Job Title / Designation: AI / Machine Learning Engineer – Data Lake Analytics

Number of Vacancies: 2
Functional Area: Software Development / Data Engineering & AI
Industry: IT
Location of Job: Kampala, Uganda
Salary Offered: Negotiable
Industry: IT Software & Services
Qualification: Bachelor’s degree in Computer Science, Engineering, Statistics, Mathematics, or a related field.
Contact Person: HR Manager: careeruganda@sybyl.com

Role Overview.

We are looking for an AI / Machine Learning Engineer – Data Lake Analytics to join our Software team in Kampala. Reporting to the General Manager – Software Solutions, you will design, develop, and deploy machine learning solutions that leverage our enterprise data lake. You will work closely with data engineers, business analysts, and domain experts to turn large volumes of raw data into intelligent, production-ready models that drive decision-making, automation, and business value across the organization.

Responsibilities

  • Data Lake & Data Engineering Collaboration

    • Work closely with data engineers to understand data lake structures, schemas, and ingestion processes.

    • Help define data requirements for AI/ML use cases and ensure the necessary data is available, clean, and well-documented.

    • Optimize data access patterns (e.g., using Spark, SQL, and data lake table formats) for scalable training and inference.

  • AI/ML Solution Development

    • Design, build, and deploy machine learning models using data from the enterprise data lake.

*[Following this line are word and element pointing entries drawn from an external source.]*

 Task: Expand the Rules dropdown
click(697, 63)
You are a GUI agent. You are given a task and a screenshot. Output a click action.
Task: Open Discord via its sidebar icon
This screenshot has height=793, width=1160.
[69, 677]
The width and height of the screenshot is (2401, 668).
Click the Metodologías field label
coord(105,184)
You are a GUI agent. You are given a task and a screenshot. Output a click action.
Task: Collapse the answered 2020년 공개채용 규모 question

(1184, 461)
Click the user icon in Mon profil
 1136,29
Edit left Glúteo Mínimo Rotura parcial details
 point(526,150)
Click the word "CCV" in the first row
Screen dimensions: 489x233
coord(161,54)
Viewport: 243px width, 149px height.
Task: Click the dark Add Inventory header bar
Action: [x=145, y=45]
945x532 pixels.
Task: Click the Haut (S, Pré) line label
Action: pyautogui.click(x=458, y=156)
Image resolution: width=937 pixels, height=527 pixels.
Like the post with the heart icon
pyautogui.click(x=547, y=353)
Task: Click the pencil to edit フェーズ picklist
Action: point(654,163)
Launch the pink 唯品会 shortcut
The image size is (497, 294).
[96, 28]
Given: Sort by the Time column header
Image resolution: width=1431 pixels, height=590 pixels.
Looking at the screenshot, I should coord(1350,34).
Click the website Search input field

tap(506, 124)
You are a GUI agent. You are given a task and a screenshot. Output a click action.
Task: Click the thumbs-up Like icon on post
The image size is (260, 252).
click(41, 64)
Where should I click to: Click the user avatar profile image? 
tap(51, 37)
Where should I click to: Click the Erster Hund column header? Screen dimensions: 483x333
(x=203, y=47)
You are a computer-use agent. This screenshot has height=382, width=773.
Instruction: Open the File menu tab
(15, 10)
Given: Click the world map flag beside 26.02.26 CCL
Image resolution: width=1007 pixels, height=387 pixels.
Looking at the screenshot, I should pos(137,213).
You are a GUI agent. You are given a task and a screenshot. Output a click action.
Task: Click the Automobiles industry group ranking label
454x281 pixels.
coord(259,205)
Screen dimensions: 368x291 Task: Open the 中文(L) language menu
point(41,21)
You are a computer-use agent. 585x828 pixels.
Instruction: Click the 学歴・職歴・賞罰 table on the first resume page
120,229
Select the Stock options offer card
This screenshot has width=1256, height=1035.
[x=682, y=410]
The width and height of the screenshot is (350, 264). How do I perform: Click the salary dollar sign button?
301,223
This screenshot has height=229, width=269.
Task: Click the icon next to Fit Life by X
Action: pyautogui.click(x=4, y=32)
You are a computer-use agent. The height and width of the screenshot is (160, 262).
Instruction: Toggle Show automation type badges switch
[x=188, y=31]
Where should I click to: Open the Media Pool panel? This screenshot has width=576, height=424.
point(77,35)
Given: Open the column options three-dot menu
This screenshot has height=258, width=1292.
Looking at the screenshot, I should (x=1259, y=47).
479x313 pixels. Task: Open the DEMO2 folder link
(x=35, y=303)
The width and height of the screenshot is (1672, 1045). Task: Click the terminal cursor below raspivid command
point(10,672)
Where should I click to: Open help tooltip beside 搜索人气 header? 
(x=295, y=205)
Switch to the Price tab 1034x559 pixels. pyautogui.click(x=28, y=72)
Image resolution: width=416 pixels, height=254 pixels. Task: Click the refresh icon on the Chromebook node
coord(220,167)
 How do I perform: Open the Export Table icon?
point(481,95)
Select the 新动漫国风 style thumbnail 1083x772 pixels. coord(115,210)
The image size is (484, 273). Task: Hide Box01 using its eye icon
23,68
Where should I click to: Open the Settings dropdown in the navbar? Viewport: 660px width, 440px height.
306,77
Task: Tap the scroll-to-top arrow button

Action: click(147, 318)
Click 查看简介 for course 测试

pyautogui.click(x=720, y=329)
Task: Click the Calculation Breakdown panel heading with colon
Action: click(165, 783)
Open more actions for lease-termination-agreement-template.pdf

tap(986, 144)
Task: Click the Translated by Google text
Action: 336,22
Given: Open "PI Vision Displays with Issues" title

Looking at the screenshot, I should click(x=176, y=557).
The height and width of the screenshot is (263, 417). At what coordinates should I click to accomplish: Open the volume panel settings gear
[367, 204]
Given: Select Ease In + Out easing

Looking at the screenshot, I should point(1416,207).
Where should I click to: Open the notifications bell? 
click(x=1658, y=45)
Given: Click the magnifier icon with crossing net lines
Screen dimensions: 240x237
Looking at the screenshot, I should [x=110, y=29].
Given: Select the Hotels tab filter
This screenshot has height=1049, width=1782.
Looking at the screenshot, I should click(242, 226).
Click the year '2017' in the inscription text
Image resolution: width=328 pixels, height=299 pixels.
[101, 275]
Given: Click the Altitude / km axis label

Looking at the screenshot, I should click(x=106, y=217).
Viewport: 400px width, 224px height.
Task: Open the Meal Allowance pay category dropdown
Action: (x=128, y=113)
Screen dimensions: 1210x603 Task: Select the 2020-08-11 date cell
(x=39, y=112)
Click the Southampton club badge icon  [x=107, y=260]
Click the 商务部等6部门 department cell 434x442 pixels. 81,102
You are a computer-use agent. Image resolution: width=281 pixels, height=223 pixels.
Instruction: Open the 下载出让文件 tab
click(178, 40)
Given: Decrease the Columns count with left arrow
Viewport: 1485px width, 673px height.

    • Perform data exploration, feature engineering, and model selection to solve specific business problems.

    • Develop reusable components, feature pipelines, and model templates for repeatable AI/ML use cases.

  • MLOps & Productionization

    • Package, deploy, and monitor machine learning models in production (batch and/or real-time).

    • Implement model versioning, experiment tracking, and performance monitoring using MLOps tools (e.g., MLflow, Kubeflow, Airflow, CI/CD).

    • Work with DevOps / platform teams to ensure high availability, scalability, and reliability of AI solutions.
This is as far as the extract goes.